How do you benchmark a function? Looking at results from callgrind, I have found that my program spends a lot of time in pow
. Since I do not need full working precision, I thought that I could create a look-up-table and use linear interpolation between the points in the table. To be able to evaluate the look-up-table approach, I need to measure time. So I did this:
#ifdef __WAND__
target[name[test2.exe] type[application] platform[;Windows]]

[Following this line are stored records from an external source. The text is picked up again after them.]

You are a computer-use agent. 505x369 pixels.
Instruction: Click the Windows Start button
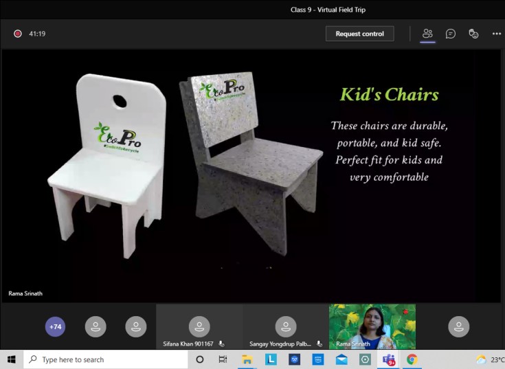click(x=12, y=359)
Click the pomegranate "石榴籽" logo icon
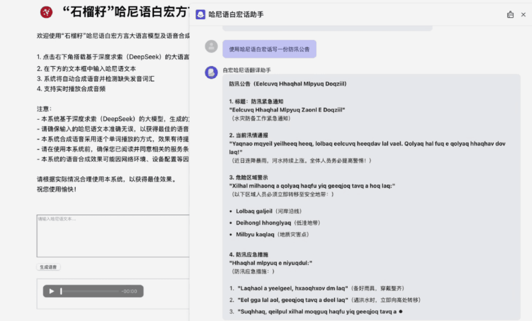 tap(46, 12)
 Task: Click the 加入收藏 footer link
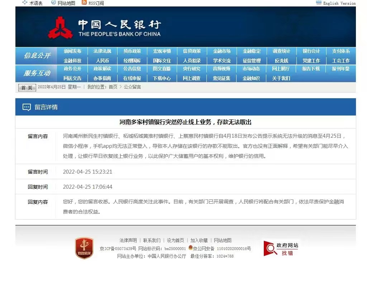199,240
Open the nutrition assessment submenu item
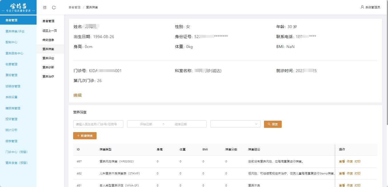The width and height of the screenshot is (388, 187). click(48, 58)
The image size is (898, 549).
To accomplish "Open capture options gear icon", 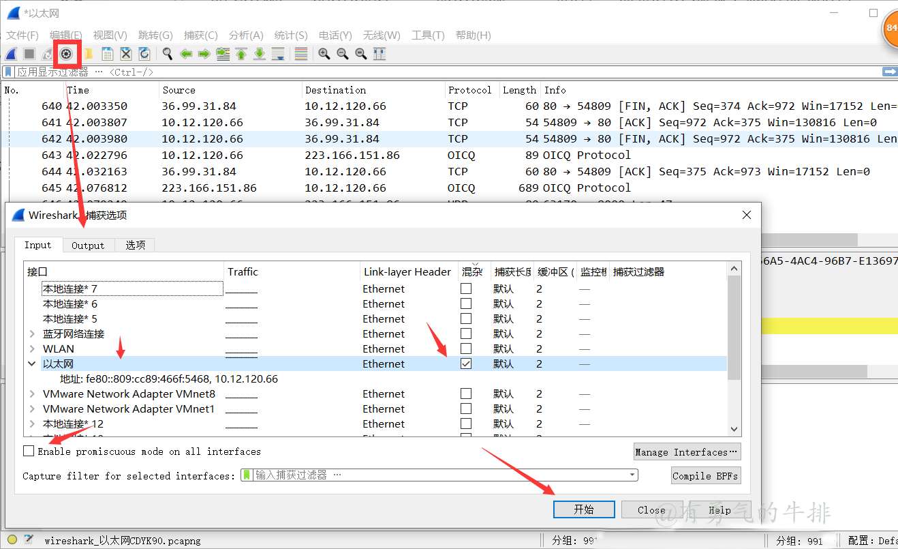I will [x=66, y=54].
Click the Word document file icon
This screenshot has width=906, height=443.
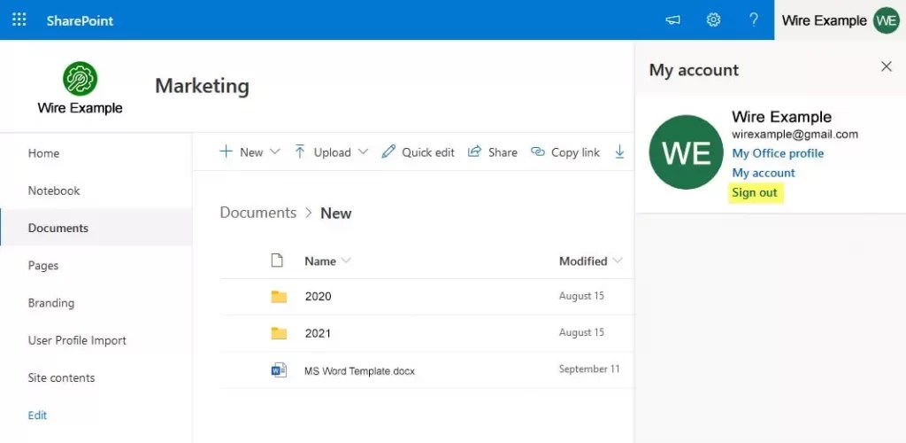[279, 370]
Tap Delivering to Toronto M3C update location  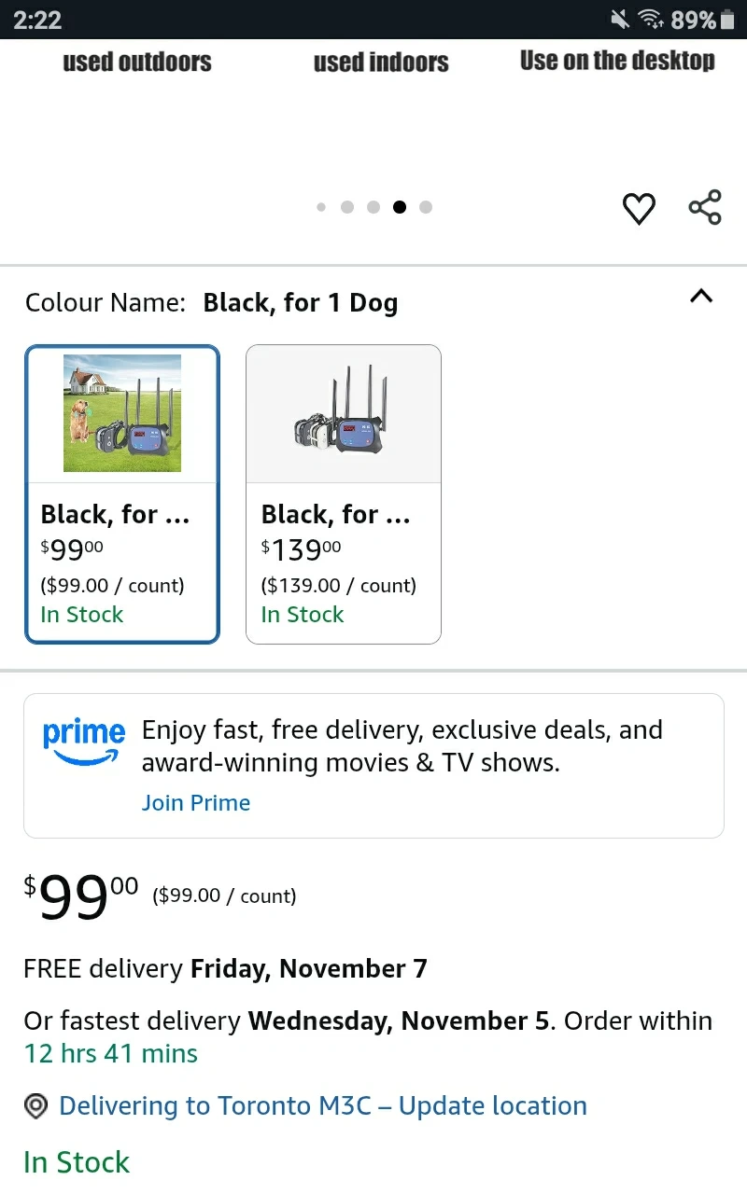coord(322,1106)
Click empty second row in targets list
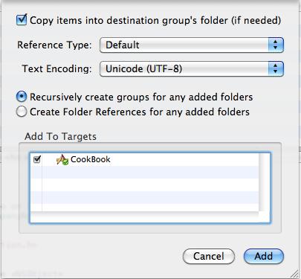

target[name[test2] type[application]]
#endif
#include <herbs/main/main.h>
#include <herbs/tictoc/tictoc.h>
#include <herbs/array_fixedsize/array_fixedsize.h>
#include <random>
#include <cstdio>
#include <cmath>
class GetRand
{
public:
GetRand(double min,double max):U(min,max){}
bool operator()(double* val,size_t n,size_t N)
{
*val=U(randsource);
return 1;
}
private:
std::mt19937 randsource;
std::uniform_real_distribution<double> U;
};
int MAIN(int argc,charsys_t* argv[])
{
Herbs::ArrayFixedsize<double> vals(1024*1024*128,GetRand(-4,4));
const size_t N=16;
auto n=N;
while(n)
{
double start=0;
auto ptr=vals.begin();
{
Herbs::TicToc timestamp(start);
while(ptr!=vals.end())
{
pow(2,*ptr);
++ptr;
}
}
// I have set cpu-freq to 1.6 GHz using cpufreq-set
printf("%.15g\t",1.6e9*start/vals.length());
--n;
}
return 0;
}
When running this program The output is about 2.25 cycles per iteration. This seems very low, since the implementation of pow
seems to be (it callgrind
gave me __ieee754_pow
).
The benchmark loop in assembly looks like this when compiling for GNU/Linux on x86-64:
call _ZN5Herbs6TicTocC1ERd@PLT
movq %r14, %rbx
.p2align 4,,10
.p2align 3
.L28:
vmovsd (%rbx), %xmm1
vucomisd .LC6(%rip), %xmm1
jb .L25
vmovsd .LC7(%rip), %xmm0
call pow@PLT
.L25:
addq $8, %rbx
cmpq %r12, %rbx
jne .L28
movq %rbp, %rdi
call _ZN5Herbs6TicTocD1Ev@PLT
At least pow
is called. Can I trust the output or is there some black magic that eliminates things.